Elements of Programming Languages Dordal, rev 8/98

Concepts: expressions, types, variables, evaluation, store, environment, scope, side effects, statements,

What is a programming language? At the most abstract level, it is anything that lets you define a computation; that is, anything that lets you define a mathematical function that takes an input and generates an output from it. However, we would like to be more specific. Here's a sample program:

	main() {
	   int x, sum, i=1;
	   cin >> x;
	   while (i<=x) {
	      sum += i*i;
	      i += 1;
	   }
	   cout << sum;
	}

This program reads in the value x and then calculates 1*1 + 2*2 +...+ x*x. The program has some variables, namely x, sum, and i. These variables are of type int. The body of the program is a sequence of statements; these statements involve the evaluation of various expressions which are then assigned to variables or passed as parameters to procedures (eg to cout.operator<<()).
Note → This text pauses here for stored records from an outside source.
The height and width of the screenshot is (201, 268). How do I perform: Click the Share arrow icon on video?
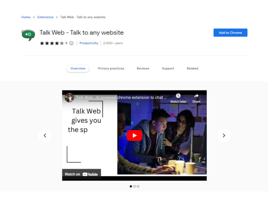pos(196,96)
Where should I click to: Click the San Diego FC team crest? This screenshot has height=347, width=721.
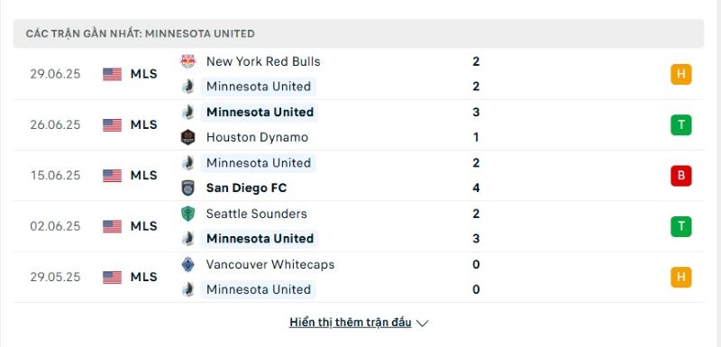[x=187, y=188]
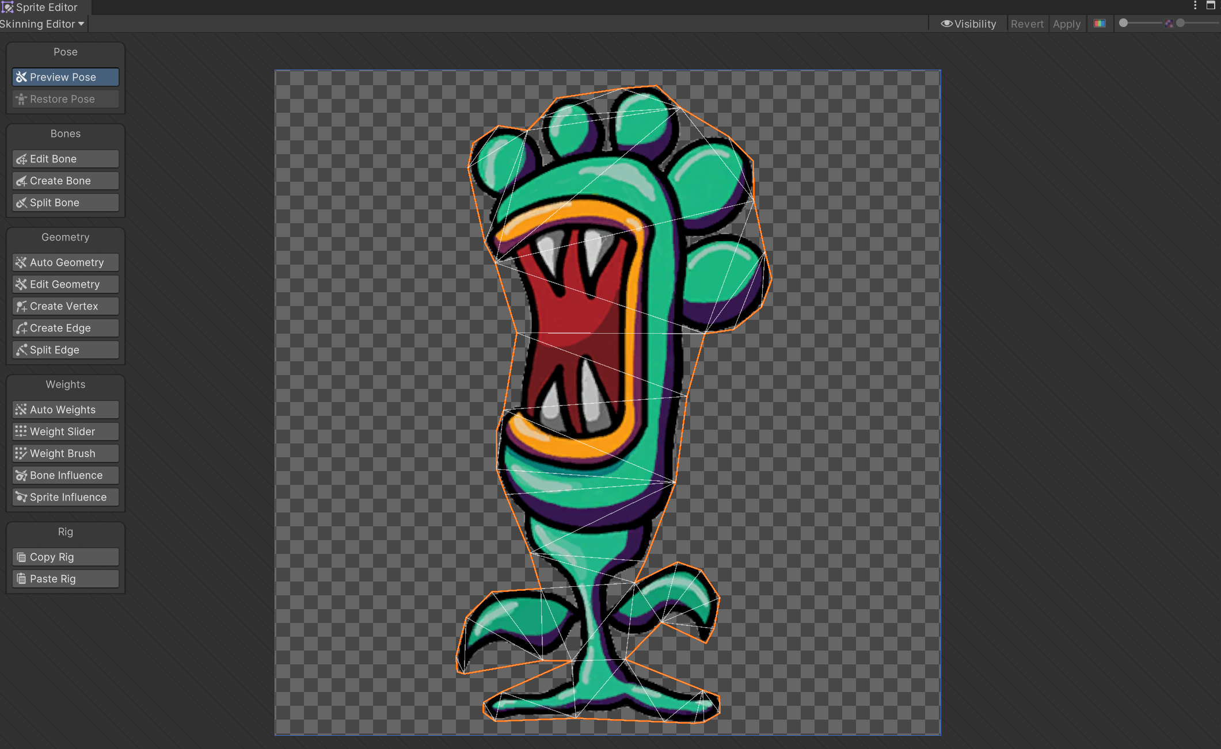The width and height of the screenshot is (1221, 749).
Task: Activate the Split Edge tool
Action: point(64,349)
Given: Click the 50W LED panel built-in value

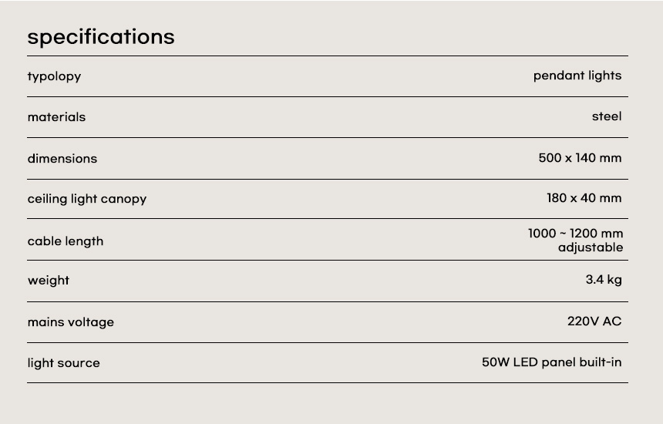Looking at the screenshot, I should (x=551, y=362).
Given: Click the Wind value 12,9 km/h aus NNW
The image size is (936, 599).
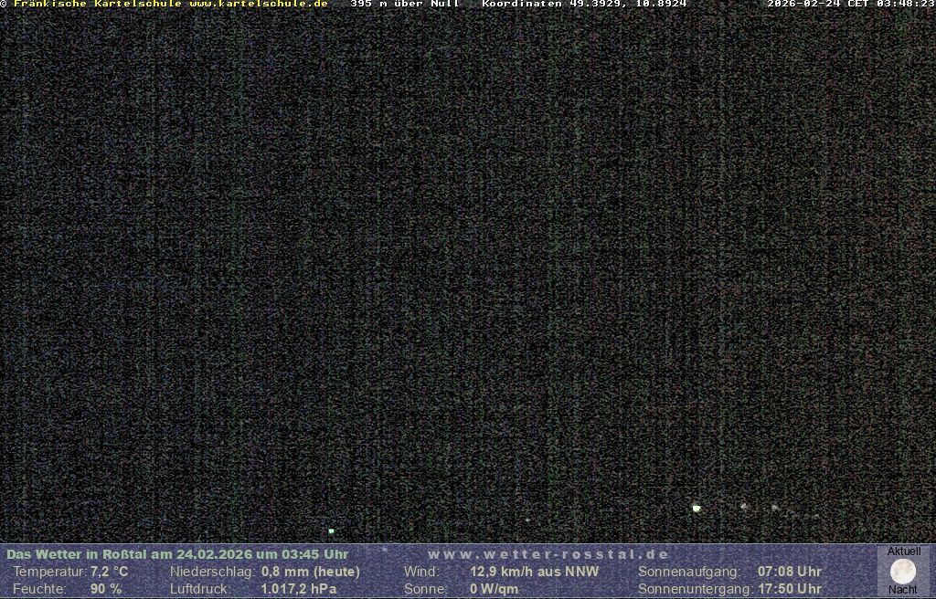Looking at the screenshot, I should [x=535, y=572].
The abstract definition of a type is a set of values (eg the set of all values of 32-bit words) plus a set of operations on those values (eg integer +, -, *, ==, etc). For example, in C++, an abstract type is commonly viewed as a class. The values of the type are the set of legal combinations of member values (note that not all member value combinations may be legal), and the operations are just the member (and friend) functions of the class. The idea of abstract types, however, applies to concrete types as well. For instance, C arrays are values that support the [], etc operations. Ints are, say, 32-bit values that support not only + - * / but also the bitwise operations & | ^ << >>. In Pascal, on the other hand, the bit operations do not apply to integers; there is a separate "set of ..." type which permits them (and only them). In general, higher-level languages provide more different kinds of types, and more specific types (that is, each type has fewer operations) than lower-level languages. Even assembly language has types, although the types tend to be things like "machine word" and have very large sets of legal operations.
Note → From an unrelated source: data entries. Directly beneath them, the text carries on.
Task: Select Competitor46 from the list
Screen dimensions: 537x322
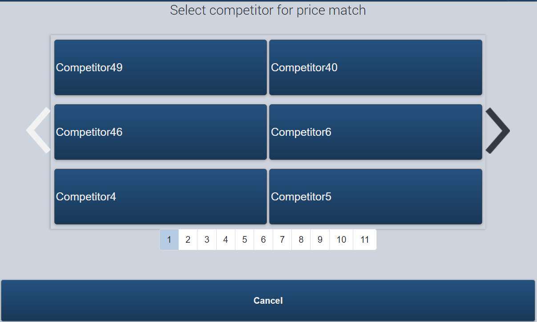Action: pyautogui.click(x=161, y=132)
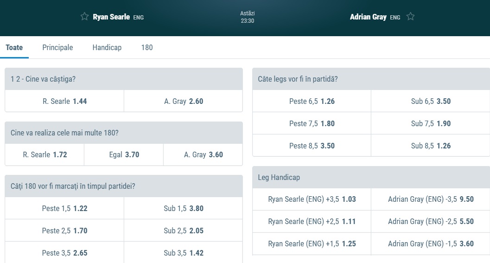The width and height of the screenshot is (490, 263).
Task: Collapse the '1 2 - Cine va câștiga?' section
Action: (x=124, y=79)
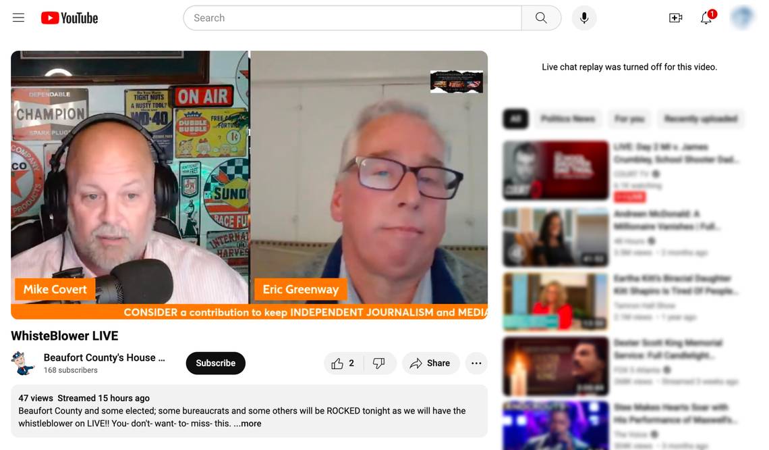
Task: Click Beaufort County's House channel avatar
Action: [23, 364]
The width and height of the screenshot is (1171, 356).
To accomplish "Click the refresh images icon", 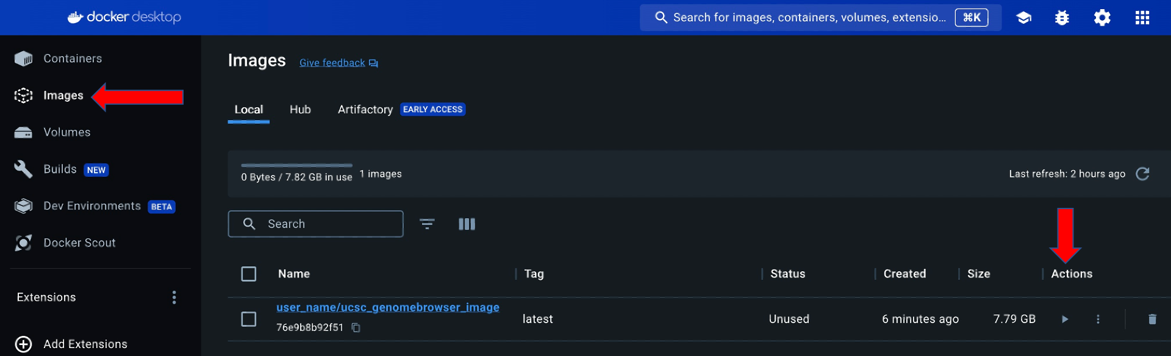I will click(1142, 174).
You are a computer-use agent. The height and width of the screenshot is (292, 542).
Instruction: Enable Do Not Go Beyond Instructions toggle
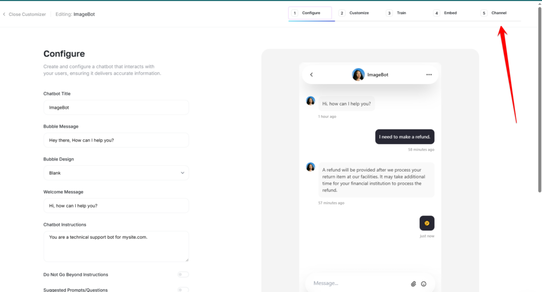tap(183, 275)
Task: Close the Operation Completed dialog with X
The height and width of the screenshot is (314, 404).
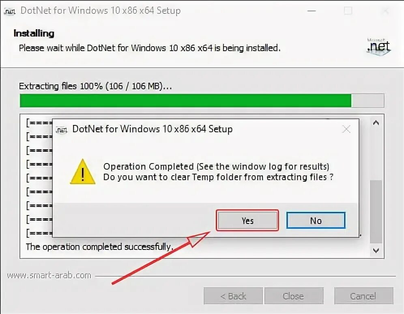Action: 346,129
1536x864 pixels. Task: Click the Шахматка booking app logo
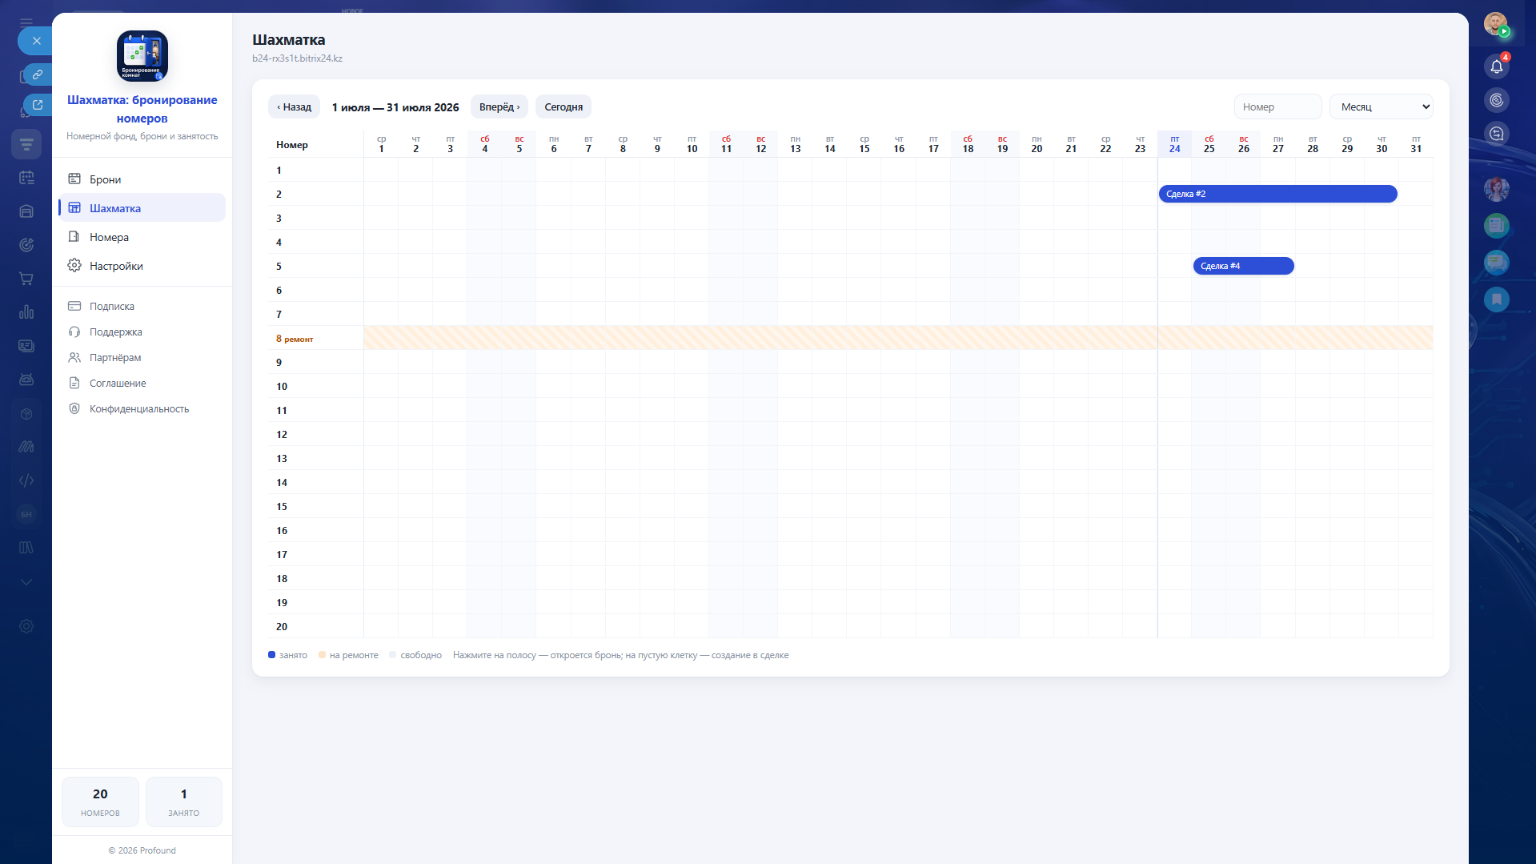(142, 56)
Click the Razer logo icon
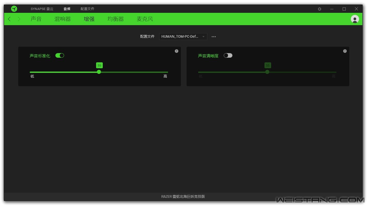 pos(14,9)
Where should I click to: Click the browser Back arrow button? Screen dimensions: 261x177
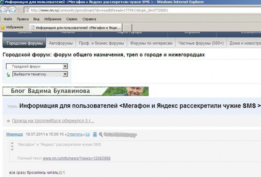(4, 10)
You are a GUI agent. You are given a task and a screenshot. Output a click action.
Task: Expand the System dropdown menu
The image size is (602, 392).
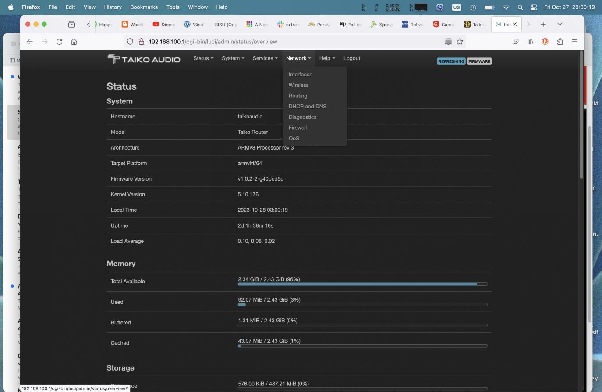(233, 58)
In short, all programming languages provide one or more basic types, and usually some way of defining new types. The basic operations provided by the language determine the exact nature of these basic types. Each variable, and each expression, can have a type assigned to it. A type system is a set of rules for associating each expression with a type; it consists of rules (generally derived from declarations) for the type of each variable, plus rules for the result type of operators, given the types of the operands.

Expressions are anything that has a value. An expression can be a variable, a constant value, or the result of an operation/ function applied to subexpressions. Expressions can be represented by trees, with the leaf nodes being variables and constants, and the internal nodes representing operations being applied to the child nodes. For example, a+3*b+5*d can be represented by the tree

         +
/ \
+ *
/ \ / \
a * 5 d
/ \
3 b

assuming the usual precedence and grouping rules for + and *. It is important to realize that expressions always have a unique tree structure (assuming the programming language grammar is unambiguous!) even if the precedence and grouping rules are implicit rather than explicit. a+3*b+5*d is, in effect, (a+(3*b))+(5*d), or, with operators written in functional style, +(+(a, *(3,b)), *(5,d)), or in Lisp, (+ (+ a (* 3 b)) (* 5 d)).
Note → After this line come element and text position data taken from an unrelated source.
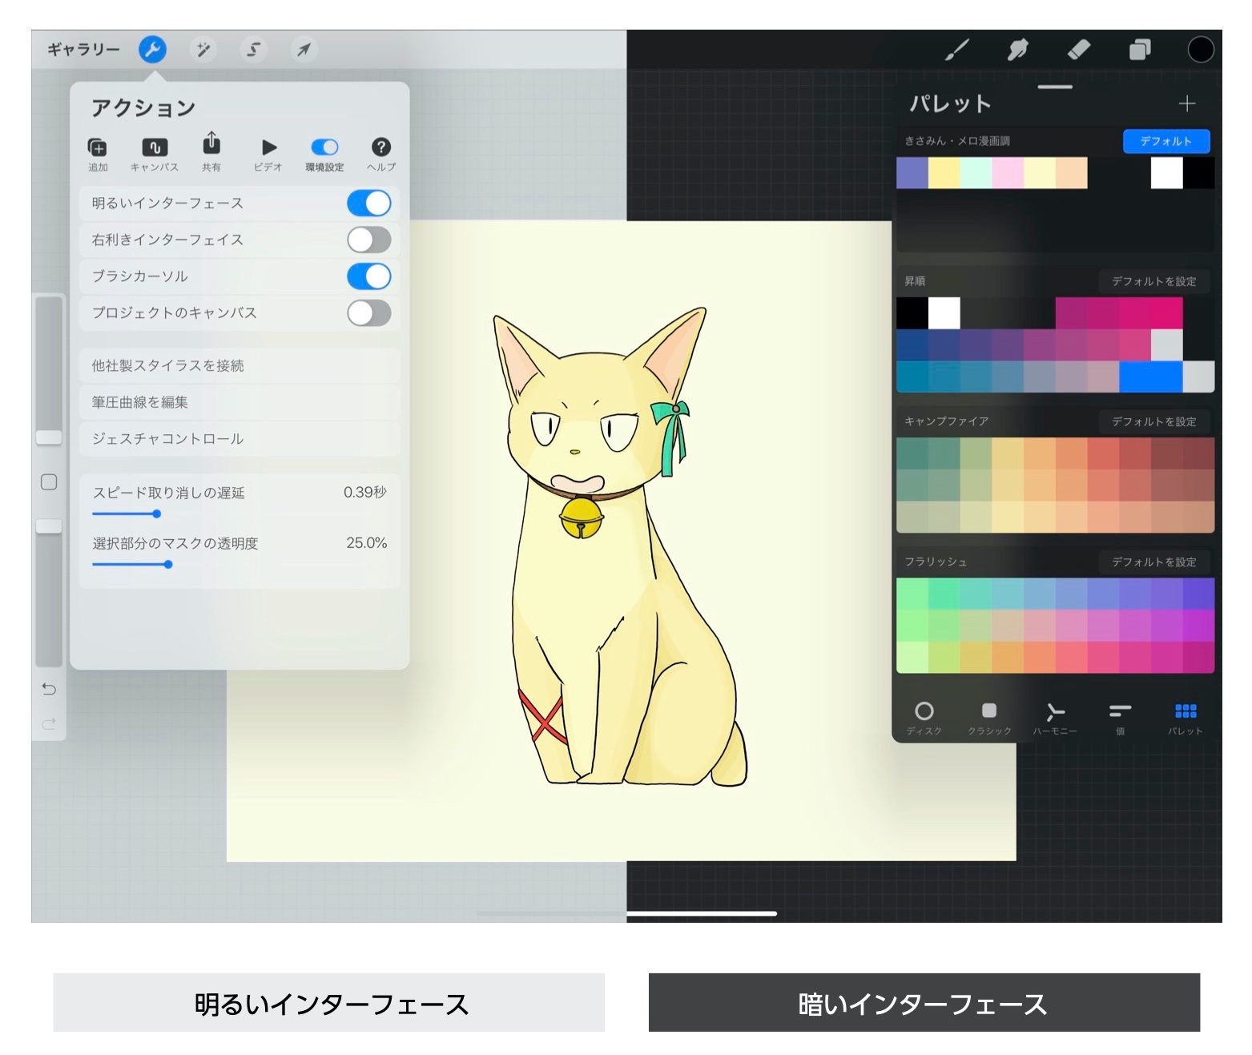Open the Adjustments menu
The image size is (1252, 1055).
tap(203, 50)
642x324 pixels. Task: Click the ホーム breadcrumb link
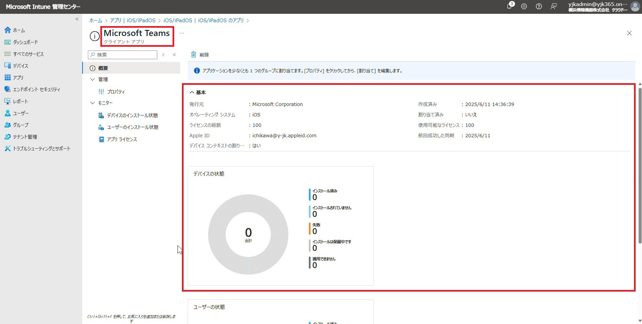(x=95, y=20)
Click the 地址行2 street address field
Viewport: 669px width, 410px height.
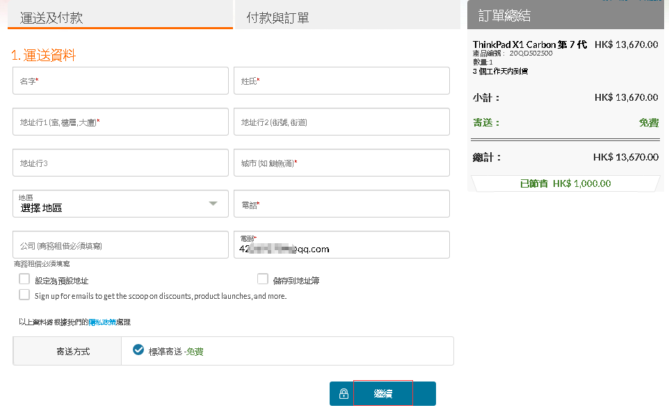341,122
Even with the tree there is considerable scope for variation in how subexpressions are to be evaluated, particularly when the operators are user-defined functions and the subexpressions are thus function parameters. Here are a few common parameter-passing conventions: call-by-value, call-by-result, call-by-value-result, call-by-reference, call-by-constantref erence, call-by-name. There is also the distinction between full evaluation (evaluate all operands at the beginning) and short-circuit or lazy evaluation (evaluate operands only if needed, particulaly relevant for the Boolean operators and and or). We will return to these later. For the moment, note that the folowing loops would fail

while (i<=max) and (A[i] <> x) do i:= i+1;

while (p!=0 && p->data != x) p = p->next;

if the Boolean evaluation were not short-circuited, and the second clause were always evaluated even when the first is false. Evaluation of the second clause here when the first is false typically causes a run-time error.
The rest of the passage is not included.